━━━━━ Quoted text ━━━━━
I have a number of seconds. Let's say 270921. How can I display that number saying it is xx days, yy hours, zz minutes, ww seconds?
It can be done pretty concisely using divmod:
t = 270921
mm, ss = t.divmod(60) #=> [4515, 21]
hh, mm = mm.divmod(60) #=> [75, 15]
dd, hh = hh.divmod(24) #=> [3, 3]
puts "%d days, %d hours, %d minutes and %d seconds" % [dd, hh, mm, ss]
#=> 3 days, 3 hours, 15 minutes and 21 seconds
You could probably DRY it further by getting creative with collect, or maybe inject, but when the core logic is three lines it may be overkill.
I was hoping there would be an easier way than using divmod, but this is the most DRY and reusable way I found to do it:
def seconds_to_units(seconds)
'%d days, %d hours, %d minutes, %d seconds' %
# the .reverse lets us put the larger units first for readability
[24,60,60].reverse.inject([seconds]) {|result, unitsize|
result[0,0] = result.shift.divmod(unitsize)
result
}
end
The method is easily adjusted by changing the format string and the first inline array (ie the [24,60,60]).
Enhanced version
class TieredUnitFormatter
# if you set this, '%d' must appear as many times as there are units
attr_accessor :format_string
def initialize(unit_names=%w(days hours minutes seconds), conversion_factors=[24, 60, 60])
#unit_names = unit_names
#factors = conversion_factors
#format_string = unit_names.map {|name| "%d #{name}" }.join(', ')
# the .reverse helps us iterate more effectively
#reversed_factors = #factors.reverse
end
# e.g. seconds
def format(smallest_unit_amount)
parts = split(smallest_unit_amount)
#format_string % parts
end
def split(smallest_unit_amount)
# go from smallest to largest unit
#reversed_factors.inject([smallest_unit_amount]) {|result, unitsize|
# Remove the most significant item (left side), convert it, then
# add the 2-element array to the left side of the result.
result[0,0] = result.shift.divmod(unitsize)
result
}
end
end
Examples:
fmt = TieredUnitFormatter.new
fmt.format(270921) # => "3 days, 3 hours, 15 minutes, 21 seconds"
fmt = TieredUnitFormatter.new(%w(minutes seconds), [60])
fmt.format(5454) # => "90 minutes, 54 seconds"
fmt.format_string = '%d:%d'
fmt.format(5454) # => "90:54"
Note that format_string won't let you change the order of the parts (it's always the most significant value to least). For finer grained control, you can use split and manipulate the values yourself.
━━━━━
*What to work on:*
- A) In the thread on converting seconds to days, hours, minutes and seconds, why does the first answerer not try to make the divmod solution more DRY with collect or inject? Answer in one to three sentences.
- B) Answer these questions from the thread on converting seconds to days, hours, minutes and seconds:
(i) What does t.divmod(60) return when t is 270921?
(ii) What does fmt.format(5454) return once format_string is set to '%d:%d'?
(iii) According to the closing note, what can format_string not change?
- C) Write the next part of the thread on converting seconds to days, hours, minutes and seconds, starting after its final sentence.
The material that follows comes from a separate source.
━━━━━ Source data ━━━━━
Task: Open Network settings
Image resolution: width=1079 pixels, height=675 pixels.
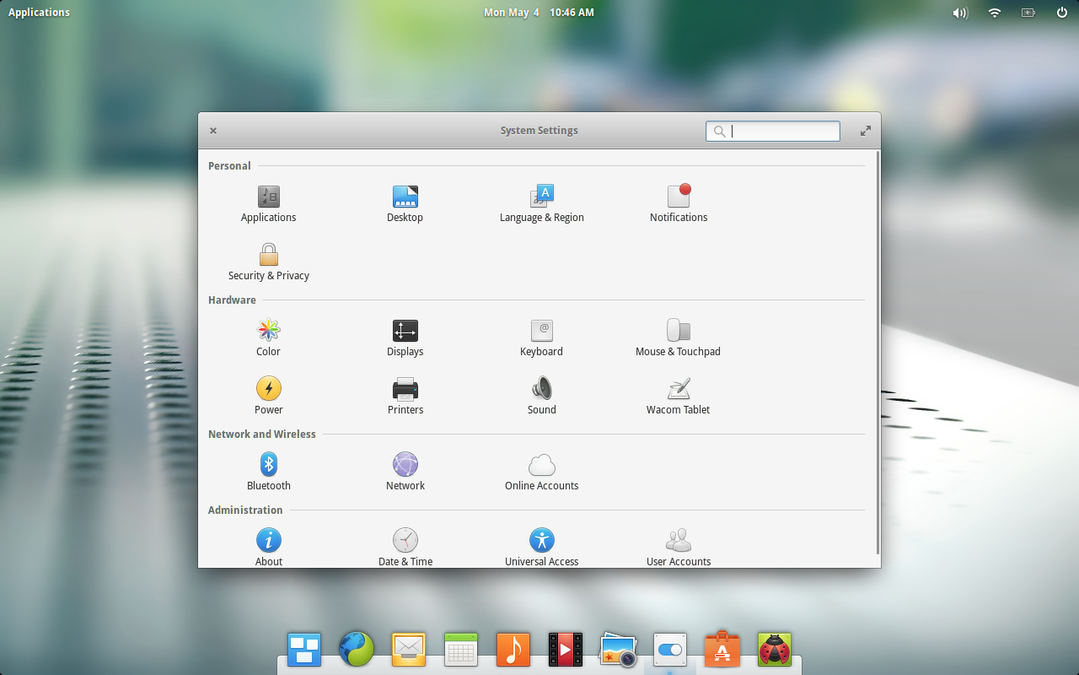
━━━━━
*Answers to the tasks:*
- A) The answerer says the core logic is only three lines. Making it more DRY with collect or inject may therefore be overkill.

- B)
(i) [4515, 21]
(ii) "90:54"
(iii) The order of the parts, which always runs from the most significant value to the least.

- C)
Needed a break. Golfed this up:
s = 270921
dhms = [60,60,24].reduce([s]) { |m,o| m.unshift(m.shift.divmod(o)).flatten }
# => [3, 3, 15, 21]
Rails has an helper which converts distance of time in words.
You can look its implementation: distance_of_time_in_words
If you're using Rails, there is an easy way if you don't need the precision:
time_ago_in_words 270921.seconds.from_now
# => 3 days
You can use the simplest method I found for this problem:
def formatted_duration total_seconds
hours = total_seconds / (60 * 60)
minutes = (total_seconds / 60) % 60
seconds = total_seconds % 60
"#{ hours } h #{ minutes } m #{ seconds } s"
end
You can always adjust returned value to your needs.
2.2.2 :062 > formatted_duration 3661
=> "1 h 1 m 1 s"
I modified the answer given by #Mike to add dynamic formatting based on the size of the result
def formatted_duration(total_seconds)
dhms = [60, 60, 24].reduce([total_seconds]) { |m,o| m.unshift(m.shift.divmod(o)).flatten }
return "%d days %d hours %d minutes %d seconds" % dhms unless dhms[0].zero?
return "%d hours %d minutes %d seconds" % dhms[1..3] unless dhms[1].zero?
return "%d minutes %d seconds" % dhms[2..3] unless dhms[2].zero?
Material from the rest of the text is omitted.